With lights out and everything. Nicky had been leading the race before the crash, which meant he was in pole position at the re-start, but from what I can see unfolding, he’s already lost it and was down in third place.

“Grr, I hate this.”

Formula 1 can be brutal. Nicky had been in command of the race and with one split-millisecond of a second mistake by another driver and poof, it’s gone.

“He can come back,” Serena says, her curls wild around her face; another victim of the intense Singaporean humidity.

The look I give her is withering and I can’t help it. I’m hot and tired and cranky. And I just needed Nicky to win this race.

“It’s so hard to overtake here.”

She stays silent because she knows it’s true. Once the cars are in a train like this—a DRS train—overtaking is impossible.

“A P3 is good, though,” Serena pipes up ten long laps later as the cars cross the finish line. “It means he only lost out ten points to Nate. ”

The winner of the race gets twenty-five points, with the points going down to fifteen for third place. It’s enough to make the weekend not disastrous but is not enough for him to clinch the title here as predicted. Not by a long shot.

“We should go down for the podium ceremony,” she says, gathering up her things.

I hang back. “You go.”

“Come on, Cherry. You know Nicky loves seeing your face in the crowd.”

I swallow thickly, guilt for so many things eating away at my stomach.

Part of me wants to go down there and celebrate this with the team and with Nicky, but a bigger part wants to stay up here and hide.

I don’t need to look at social media to know the comments being written about this race; about how a ‘distracted’ Nicky let another win slip through his fingers. How it’s all my fault.

“I’ll join you in a bit,” I lie.

She hesitates, only leaving when I push her in that direction.

Once she’s out of sight, I take the stairs down to my ‘office’, the small space I share with Serena at each racetrack and rarely use.

“Cherry?”

Tanya picks up after the first ring and I blubber the minute I hear her voice.

“What’s happened?” she cries.

I blow my nose and attempt to get myself under control.

“Did you watch the race?” It’s one of the few races where the time zone between Singapore and Australia isn’t horrendous, which means it’s one of the few races I know she’ll be watching.

She’s not a big enough fan to do the whole ‘wake up at two in the morning thing’ to watch the European races.
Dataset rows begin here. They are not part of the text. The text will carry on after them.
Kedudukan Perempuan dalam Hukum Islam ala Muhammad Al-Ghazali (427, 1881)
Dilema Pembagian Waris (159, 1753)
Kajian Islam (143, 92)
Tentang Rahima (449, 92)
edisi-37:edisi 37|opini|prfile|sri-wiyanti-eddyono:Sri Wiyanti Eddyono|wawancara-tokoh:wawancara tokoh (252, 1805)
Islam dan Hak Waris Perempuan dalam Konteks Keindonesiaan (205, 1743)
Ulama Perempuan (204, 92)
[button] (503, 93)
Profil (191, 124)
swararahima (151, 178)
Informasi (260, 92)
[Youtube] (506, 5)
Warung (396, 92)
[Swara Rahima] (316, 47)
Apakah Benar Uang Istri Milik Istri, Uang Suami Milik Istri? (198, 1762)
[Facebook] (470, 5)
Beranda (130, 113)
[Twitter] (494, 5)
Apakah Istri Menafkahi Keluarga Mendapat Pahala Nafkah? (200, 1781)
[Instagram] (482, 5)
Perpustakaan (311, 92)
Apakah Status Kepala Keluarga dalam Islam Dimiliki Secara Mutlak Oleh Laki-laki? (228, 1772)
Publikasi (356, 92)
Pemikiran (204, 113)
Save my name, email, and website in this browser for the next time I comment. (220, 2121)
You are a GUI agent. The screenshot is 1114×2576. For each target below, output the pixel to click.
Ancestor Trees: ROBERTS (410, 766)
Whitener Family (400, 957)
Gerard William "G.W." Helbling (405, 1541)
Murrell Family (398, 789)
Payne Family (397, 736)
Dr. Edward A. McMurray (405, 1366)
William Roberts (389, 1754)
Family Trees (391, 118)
“Yes, I’m watching now. Nicky’s on the podium. Where are you? ”

I hiccup and swallow another sob. “I think I have to come home.”

“What?” Her shock rings out through the phone. “Why? What’s happened?”

“He’s not winning.”

“And?”

“It’s my fault.”

She snorts. An actual snort. “No, it’s not.”

I draw in a shaky breath. “Okay, it’s not all my fault. But me being here? Everyone is saying I’m a distraction.”

Tanya is quiet for a moment. “Are you sure that’s what this is about?”

“What do you mean?” I sink into an office chair and spin around in a circle until my head spins along with it. It feels like a perfect metaphor for my life at the moment.

“Cherry, I love you, but I feel you’ve been struggling with this whole Nicky thing since you got together.”

It’s true. We had two weeks of bliss and moments of wonderful since then. Everything else has been stress and awfulness rolled into one.